The Dover, Wilmington, and Whitingham school boards each warned a special Town Meeting to ask voters to finance a study to merge the three towns’ school districts. Under state statute, the three towns were to split the cost of the $21,000 study based on the number of students in the proposed unified district. Wilmington would pay about half, or $10,500, and Dover and Whitingham were to pay about $5,250 each.
15 years ago:
Local teachers Lester and Robin Matathias were building their dream house, a solar “earthship” in Wilmington. The thermal mass house, which used low-cost or free materials, was the first of its kind in the Northeast. The house depended on a mix of solar and wind-generated electricity and passive solar heat.
20 years ago:
Police charged two men with assault after a “road rage” incident on East Main Street in Wilmington. According to reports, a man from Wardsboro was incensed when a Whitingham man failed to yield the right of way fast enough suit him. When the two reached the Wilmington Post Office, the man from Wardsboro assaulted the man from Whitingham, punching him in the face and strangling him. Both subjects went to the Wilmington Police Department to file complaints against each other.
25 years ago:
Deerfield Valley government officials and developers excoriated the Windham Regional Planning Commission for what Dover Selectboard chair Don Albano called their “unimaginative, plodding planning process.” Wilmington Selectboard member Bill Palumbo took the commission to task for dragging their feet regarding improvements to Route 9. “How many more people must we scrape off the highway before you have enough information on where the portable toilets will be located during construction?”
35 years ago:
President Richard M. Nixon resigned in the midst of the Watergate scandal. Columnist Sandy Jaffe said Nixon’s resignation was proof that “our Constitution does work.”
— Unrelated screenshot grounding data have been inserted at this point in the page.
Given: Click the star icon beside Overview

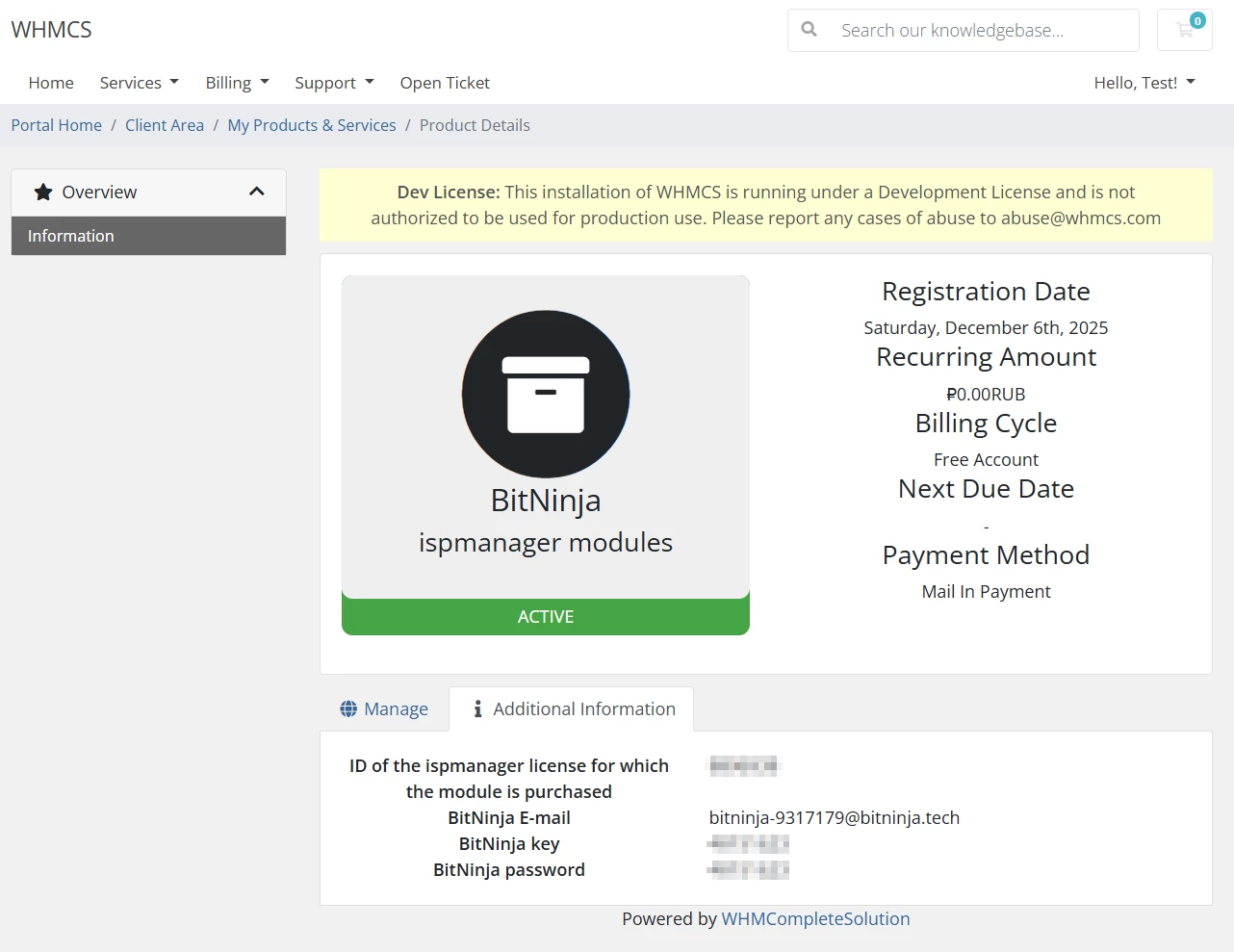Looking at the screenshot, I should [43, 193].
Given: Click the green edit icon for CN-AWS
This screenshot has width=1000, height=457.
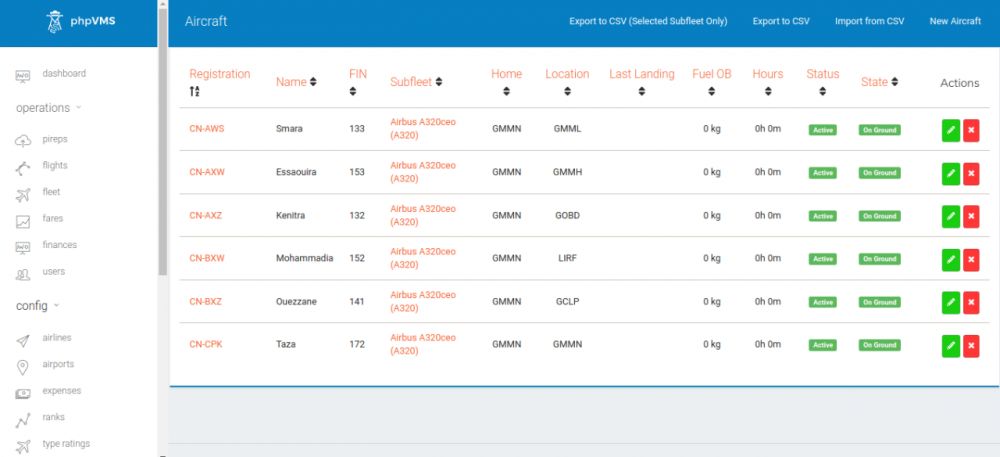Looking at the screenshot, I should pos(951,130).
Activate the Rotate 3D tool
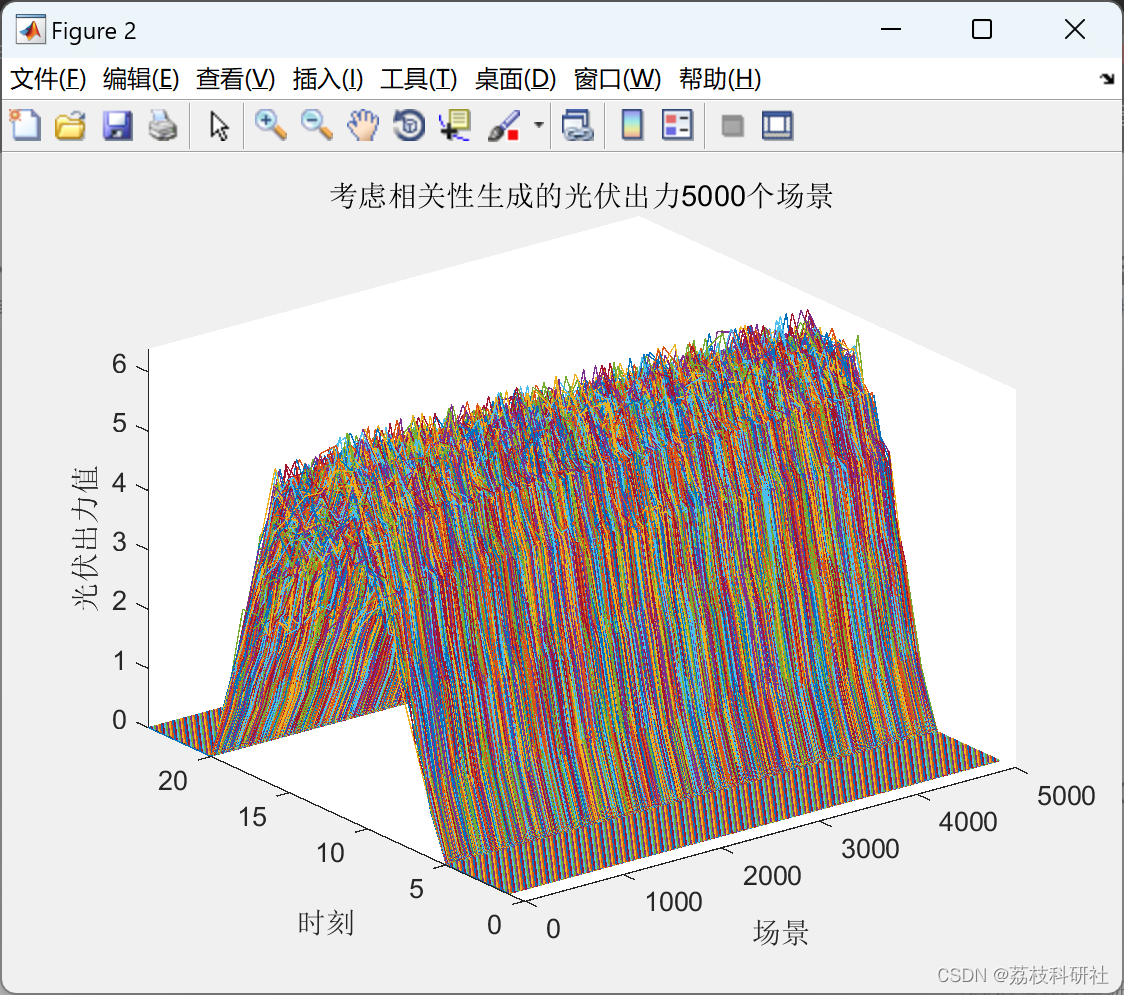1124x995 pixels. [409, 125]
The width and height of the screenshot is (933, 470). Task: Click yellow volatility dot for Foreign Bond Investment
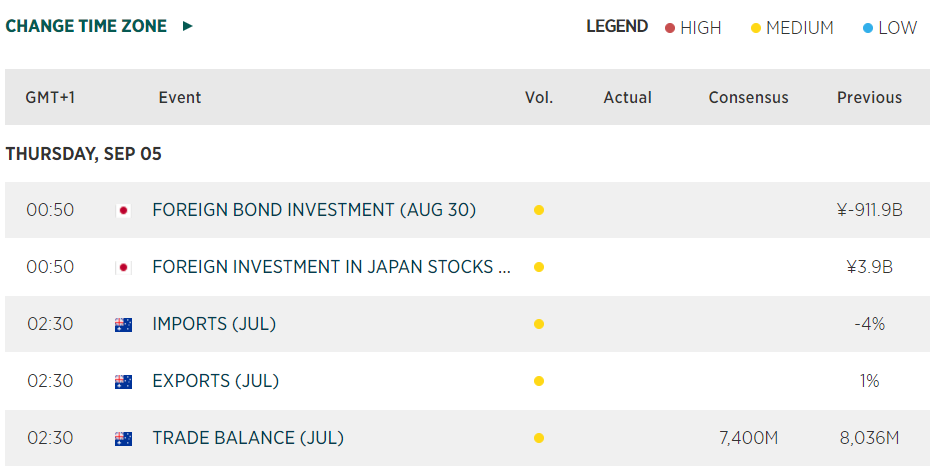[539, 210]
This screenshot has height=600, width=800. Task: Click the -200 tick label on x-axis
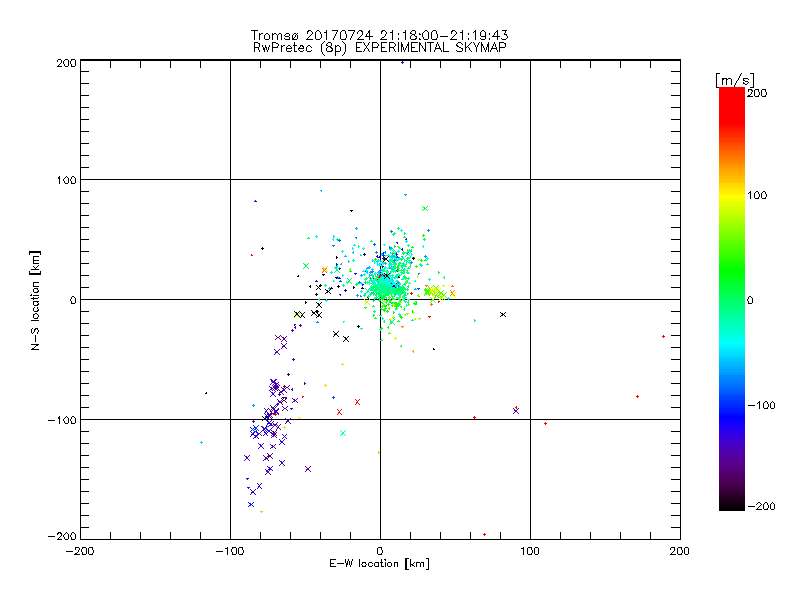tap(80, 551)
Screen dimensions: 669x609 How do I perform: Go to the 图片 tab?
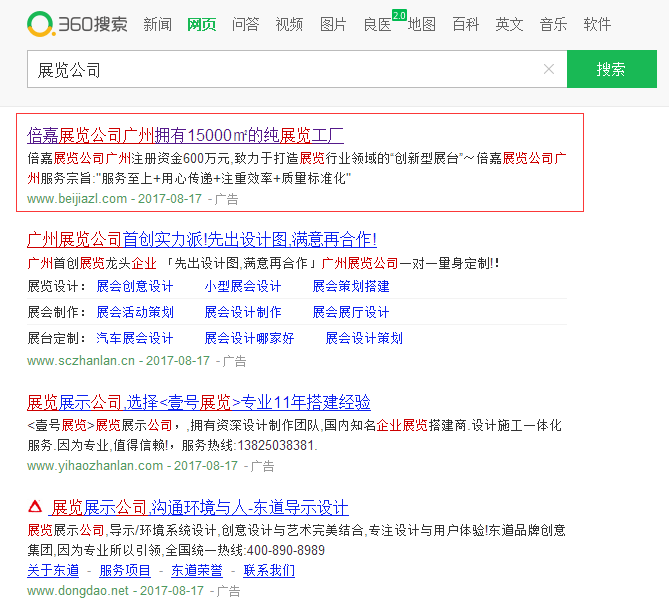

The Red Cricket Lodge & Restaurant sponsored an advertisement for the town of Dover, seeking donations of land for parks, trails, and forest preservation. “Someday, somewhere, someone will donate land valued in the hundreds of thousands to the new Dover Park Forest Recreational Foundation Inc. but for now, (consider) a quarter acre, one, two, or three acres for the same purpose. Think about it, a tax-deductible donation of a small parcel of your Dover land.”
40 years ago:
Former state trooper Charles “Chuck” Goodnow assumed his duties as Wilmington’s first police chief. The department, authorized just a few months earlier at Town Meeting, included Goodnow and four special officers, Arnold Bernard, Robert Southworth, Samuel Thompson, and Lee Waters. The department had one fully-equipped police cruiser, and shared quarters with the fire department on Beaver Street.